━━━ TEKS HALAMAN

Hari Raya Haji adalah
perayaan akhir tahun. Karena itu, puncaknya ditempatkan di bulan ke-12 dalam
penanggalan Hijriyah: Dzulhijjah. Namun karena bersifat sangat kolosal
dari berbagai penjuru dunia, Al Qur’an memberikan keleluasaan untuk
menyelenggarakan even ini selama 3 bulan. Yakni sejak seusai Ramadan: mulai
dari Syawal, Dzulqaidah sampai Dzulhijjah.
Berbeda dengan
perayaan budaya yang hanya bersifat hura-hura, ritual Haji menyajikan prosesi
yang penuh makna. Bukan bertabur tawa, melainkan penuh dengan linangan air mata.
Haru biru antara kesedihan dan kebahagiaan, antara kegelisahan dan keyakinan,
antara rasa berdosa, pertaubatan, dan syukur tiada terkira.
Inilah hari raya
yang sebenarnya lebih besar dari Idul Fitri. Meskipun, di Indonesia justru hari
raya Idul Fitri-lah yang lebih besar dibandingkan dengan Idul Adha.
Sampai-sampai pemerintah merasa perlu untuk membuat libur bersama selama
berhari-hari. Tak jarang, sejumlah kantor dan perusahaan masih menambahkan cuti
bersama, beberapa hari lagi. Di Mesir
libur Idul Fitri hanya satu hari.
Islam mengajarkan
Idul Fitri itu sebagai Idul Shaghir alias ‘hari raya kecil’. Demikianlah yang
dipraktekkan di Arab Saudi, Mesir, atau negara-negara Islam lainnya.
Mereka lebih membesarkan Idul Adha sebagai Hari Raya Besar. Yang di Jawa pun disebut sebagai Riyoyo
Besar. Namun entahlah, bagaimana awalnya, Idul Fitri di Indonesia lantas
bergeser atau setidak-tidaknya berkembang menjadi peristiwa budaya, yang lebih
menonjolkan kehebohan fisikal.
Kebesaran Idul
Adha dibandingkan dengan Idul Fitri, salah satunya, tampak dari lamanya
takbiran, mengumandangkan puja-puji untuk Tuhan Semesta Alam. Pada saat Idul
Fitri, takbiran diselenggarakan hanya semalam saja. Yakni, seusai Ramadan
sampai keesokan harinya menjelang shalat Id. Sedangkan Idul Adha menggelar
takbiran selama empat hari empat malam penuh. Yakni, tanggal 10, 11, 12, 13
Dzulhijjah.

━━━━━━

SOAL LATIHAN 1: Terjemahkan kalimat "Di Mesir libur Idul Fitri hanya satu hari." dari teks tentang Idul Adha ke dalam bahasa Inggris.

━━━ KUTIPAN DAFTAR

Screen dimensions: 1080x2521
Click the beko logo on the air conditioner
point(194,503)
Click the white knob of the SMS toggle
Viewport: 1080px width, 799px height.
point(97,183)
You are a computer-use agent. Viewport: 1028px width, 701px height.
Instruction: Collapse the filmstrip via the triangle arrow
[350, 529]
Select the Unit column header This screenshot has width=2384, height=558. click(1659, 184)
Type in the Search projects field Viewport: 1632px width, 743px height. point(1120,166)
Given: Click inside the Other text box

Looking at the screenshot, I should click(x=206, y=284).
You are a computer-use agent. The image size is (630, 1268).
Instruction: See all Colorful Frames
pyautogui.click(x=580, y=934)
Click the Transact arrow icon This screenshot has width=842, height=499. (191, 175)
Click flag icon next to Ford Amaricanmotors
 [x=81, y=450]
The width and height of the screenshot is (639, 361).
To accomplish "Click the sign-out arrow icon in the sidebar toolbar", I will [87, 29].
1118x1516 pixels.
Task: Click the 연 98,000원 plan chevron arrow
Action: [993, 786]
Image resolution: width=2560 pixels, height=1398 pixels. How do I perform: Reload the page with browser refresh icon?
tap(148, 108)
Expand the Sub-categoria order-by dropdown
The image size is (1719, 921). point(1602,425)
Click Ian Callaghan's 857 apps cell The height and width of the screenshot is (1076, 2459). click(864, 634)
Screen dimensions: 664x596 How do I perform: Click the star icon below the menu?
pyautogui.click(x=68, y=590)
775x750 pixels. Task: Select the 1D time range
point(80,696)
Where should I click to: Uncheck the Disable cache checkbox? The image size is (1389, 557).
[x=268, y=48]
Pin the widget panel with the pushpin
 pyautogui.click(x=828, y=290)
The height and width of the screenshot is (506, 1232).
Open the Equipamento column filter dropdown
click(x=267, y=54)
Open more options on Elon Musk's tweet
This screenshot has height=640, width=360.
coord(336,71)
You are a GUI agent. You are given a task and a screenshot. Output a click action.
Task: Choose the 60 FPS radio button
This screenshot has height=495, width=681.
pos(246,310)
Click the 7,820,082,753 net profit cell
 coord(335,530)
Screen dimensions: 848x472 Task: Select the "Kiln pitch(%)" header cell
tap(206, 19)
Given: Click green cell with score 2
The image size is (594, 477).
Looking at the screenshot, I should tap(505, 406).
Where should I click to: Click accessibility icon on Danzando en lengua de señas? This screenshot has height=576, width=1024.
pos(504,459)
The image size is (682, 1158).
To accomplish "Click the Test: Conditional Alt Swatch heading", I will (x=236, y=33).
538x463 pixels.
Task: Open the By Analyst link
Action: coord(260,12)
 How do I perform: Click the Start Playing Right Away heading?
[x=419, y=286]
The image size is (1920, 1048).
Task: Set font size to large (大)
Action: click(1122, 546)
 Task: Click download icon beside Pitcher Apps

━━━━━━

SOAL LATIHAN 2: Sebutkan jumlah baris dalam daftar yang memuat kata "cell". Tuliskan angkanya saja.

HASIL AKHIR 1: In Egypt, the Idul Fitri holiday lasts only one day.

HASIL AKHIR 2: 4